While planning for tax-saving investments, individuals must look at various ways of investing in their children’s name to save tax. Investments in the name of children in tax-saving instruments such as Public Provident Fund (PPF), Sukanya Samriddhi (for girl child), traditional insurance plans and certain mutual funds will not only help you to reduce your tax liabilities but will also help in building a large corpus for them in the long-run.
Invest in PPF, Sukanya Samriddhi
For all risk-averse investors, investing in PPF can help build a corpus for children, especially for their higher education and marriage.
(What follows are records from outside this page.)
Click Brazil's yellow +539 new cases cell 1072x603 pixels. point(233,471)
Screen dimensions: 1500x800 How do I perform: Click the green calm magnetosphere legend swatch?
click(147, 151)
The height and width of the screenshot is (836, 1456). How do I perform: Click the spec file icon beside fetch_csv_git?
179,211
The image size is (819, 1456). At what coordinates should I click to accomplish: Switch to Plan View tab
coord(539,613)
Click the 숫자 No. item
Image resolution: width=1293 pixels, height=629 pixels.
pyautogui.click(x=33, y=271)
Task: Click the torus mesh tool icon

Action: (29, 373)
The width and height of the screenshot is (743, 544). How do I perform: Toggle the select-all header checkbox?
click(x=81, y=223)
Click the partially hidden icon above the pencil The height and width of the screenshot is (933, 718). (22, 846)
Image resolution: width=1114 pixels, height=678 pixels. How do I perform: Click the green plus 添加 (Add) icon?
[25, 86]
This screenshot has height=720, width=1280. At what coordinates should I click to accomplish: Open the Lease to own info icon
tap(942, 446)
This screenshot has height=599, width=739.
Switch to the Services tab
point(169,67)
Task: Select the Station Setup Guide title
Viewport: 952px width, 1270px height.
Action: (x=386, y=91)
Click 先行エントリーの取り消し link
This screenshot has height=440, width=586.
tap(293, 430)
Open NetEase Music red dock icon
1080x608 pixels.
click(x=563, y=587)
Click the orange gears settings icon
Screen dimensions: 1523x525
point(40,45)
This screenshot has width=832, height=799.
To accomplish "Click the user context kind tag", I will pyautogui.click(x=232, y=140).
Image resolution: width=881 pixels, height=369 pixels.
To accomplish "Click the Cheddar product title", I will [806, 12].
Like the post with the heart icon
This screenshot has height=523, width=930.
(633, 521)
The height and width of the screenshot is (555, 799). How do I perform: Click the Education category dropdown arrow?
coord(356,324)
You can invest up to Rs 1.5 lakh in PPF in a financial year. The current rate of interest is 7.1%. A parent can open a PPF account for his minor children. The account will be under the guardianship of the parent till the child is 18 years old. However, if the parent has an existing PPF account in his name, then the investment in both the accounts (parent and child) cannot exceed the overall limit of Rs 1.5 lakh in a financial year.
Either of the parents can open a PPF account on behalf of the minor and avail tax exemption under Section 80C of the Income Tax Act. The documents required are a passport-size photograph, proof of age of the child and PAN of the guardian. Once the child completes 18 years of age, the name of the guardian will be removed and the adult child can continue investing in the fund by renewing it every five years after the 15-year maturity.
A parent can open a Sukanya Samriddhi account in the name of the girl child and invest up to Rs 1.5 lakh in a financial year and claim tax deduction under Section 80C. The interest rate is 7.6% and the account can be opened up to the age of 10 years only from the date of birth of the child. Money can be withdrawn from the account after the child attains the age of 18 or passes 10th standard. The account will close after 21 years from the date of opening or at the time of marriage of the child after attaining age of 18years…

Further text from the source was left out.